■ **À FAIRE**:
Répondez à ces questions sur l'extrait consacré à une promenade dans Rome :
(a) Quel surnom les Romains donnent-ils au monument de la Piazza Venezia ?
(b) Quel genre d'établissement occupe toute la place du Panthéon ?
(c) Où se trouve le bar finalement trouvé à Trastevere ?

Il fait beau, la ville déborde de touristes.
Autour du Colisée et tout au long du forum, on a du mal à se frayer un chemin. Une partie de la via Foro est oblitérée par des palissades (bientôt une nouvelle ligne de métro), mais la balade est toujours agréable dans ce cœur de la Rome antique de l’Arc de Titus au marché de Trajan.
Pour rejoindre le quartier baroque, il faut traverser le Capitole et la Piazza Venezia avec son monument grandiloquent : la "machina" (la machine à écrire), comme l’appellent les Romains, Ce rapprochement est évident et fait sourire.
De l’autre côté de la Place, la ville baroque. Petites rues aux couleurs chaudes, sol dallé d’épais pavés carrés, façades en briques et portails ouvragés. On est dans la Rome qu’on aime.
Au bout d’une rue, le Panthéon.
On arrive sur le côté, on le longe avant de se retrouver devant sa très belle façade à colonnes. Il y a un monde fou, les flash des appareils photos crépitent, de la musique, les gens sont assis autour de la fontaine, des amoureux s’embrassent, d’autres font des selfies, les enfants courent. Les restaurants de la place sont encore plus nombreux, il n’y a d’ailleurs que des restaurants, pas un bar où siroter tranquillement un Spritz.
On tourne à gauche, direction Piazza Navona. Très encombrée elle aussi, ses trois fontaines sont prises d’assaut, difficiles à voir ou photographier. La fontaine des quatre fleuves de Bernin est toujours aussi belle avec son géant qui a peur que l’église de Borromini lui tombe dessus.
Tout au bout, la fontaine des souffleurs, chaque personnage soufflant dans sa conque.
On s’attable devant pour dîner.
Après le repas, direction Trastevere, quartier qu’on n’est pas les seuls à trouver sympathique. Devenu hyper branché, il est envahi de touristes et de jeunes romains. La grande place avec l’église Santa Maria est fabuleuse.
Là encore, tellement de restaurants qu’on a du mal à trouver un bar pour boire un mojito. On en trouve quand même un sympathique sous une tonnelle. En longeant le Tibre, on retrouve l’île Tiberine qui s’est aussi étoffée de lieux de détente. Retour vers le Colisée (Collosseo, le colosse)
Le lendemain, Visite du Maxxi, le nouveau musée contemporain de Rome qui en manquait cruellement.

Lignes de données

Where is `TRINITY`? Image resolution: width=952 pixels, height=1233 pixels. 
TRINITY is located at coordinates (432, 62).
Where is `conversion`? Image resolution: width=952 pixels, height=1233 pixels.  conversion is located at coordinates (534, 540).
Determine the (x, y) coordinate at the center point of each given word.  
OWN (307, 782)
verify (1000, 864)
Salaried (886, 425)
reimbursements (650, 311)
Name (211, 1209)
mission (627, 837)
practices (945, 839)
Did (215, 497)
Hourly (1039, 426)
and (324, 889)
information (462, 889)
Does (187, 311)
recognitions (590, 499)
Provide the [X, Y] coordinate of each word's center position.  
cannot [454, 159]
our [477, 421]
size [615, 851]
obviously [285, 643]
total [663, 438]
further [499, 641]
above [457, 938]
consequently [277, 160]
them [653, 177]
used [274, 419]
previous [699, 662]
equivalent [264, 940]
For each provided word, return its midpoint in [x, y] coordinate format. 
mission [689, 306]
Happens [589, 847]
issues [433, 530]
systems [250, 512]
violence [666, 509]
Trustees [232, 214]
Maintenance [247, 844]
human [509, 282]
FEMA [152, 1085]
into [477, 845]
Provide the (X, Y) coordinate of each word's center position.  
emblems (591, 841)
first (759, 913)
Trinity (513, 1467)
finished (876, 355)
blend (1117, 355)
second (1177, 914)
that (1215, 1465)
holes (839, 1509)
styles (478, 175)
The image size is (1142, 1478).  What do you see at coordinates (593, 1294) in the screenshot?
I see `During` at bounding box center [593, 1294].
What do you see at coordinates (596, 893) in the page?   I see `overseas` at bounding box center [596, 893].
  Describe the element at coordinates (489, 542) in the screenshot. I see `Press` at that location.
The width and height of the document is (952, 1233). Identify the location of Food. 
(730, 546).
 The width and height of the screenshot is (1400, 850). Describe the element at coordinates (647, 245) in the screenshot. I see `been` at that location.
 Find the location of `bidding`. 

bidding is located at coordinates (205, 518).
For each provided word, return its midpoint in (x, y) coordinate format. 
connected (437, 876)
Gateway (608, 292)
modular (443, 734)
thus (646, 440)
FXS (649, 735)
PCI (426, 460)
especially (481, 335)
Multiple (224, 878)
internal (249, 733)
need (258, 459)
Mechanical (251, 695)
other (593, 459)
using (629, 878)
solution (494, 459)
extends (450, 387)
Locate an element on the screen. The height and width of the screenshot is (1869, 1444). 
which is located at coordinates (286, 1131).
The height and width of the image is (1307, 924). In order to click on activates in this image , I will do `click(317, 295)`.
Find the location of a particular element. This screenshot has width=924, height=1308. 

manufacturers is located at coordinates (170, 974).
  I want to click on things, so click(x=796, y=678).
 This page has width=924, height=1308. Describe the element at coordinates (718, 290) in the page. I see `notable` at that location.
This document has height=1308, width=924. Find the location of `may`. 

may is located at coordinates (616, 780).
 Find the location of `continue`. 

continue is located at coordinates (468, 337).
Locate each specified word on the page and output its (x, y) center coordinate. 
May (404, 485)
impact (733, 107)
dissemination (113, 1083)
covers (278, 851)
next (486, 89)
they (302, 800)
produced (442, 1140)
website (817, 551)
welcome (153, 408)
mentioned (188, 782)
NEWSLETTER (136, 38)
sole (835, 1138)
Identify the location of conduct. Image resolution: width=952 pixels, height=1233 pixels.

■ **CORRIGÉ**:
(a) La "machina", c'est-à-dire la machine à écrire.
(b) Des restaurants, et uniquement des restaurants.
(c) Sous une tonnelle.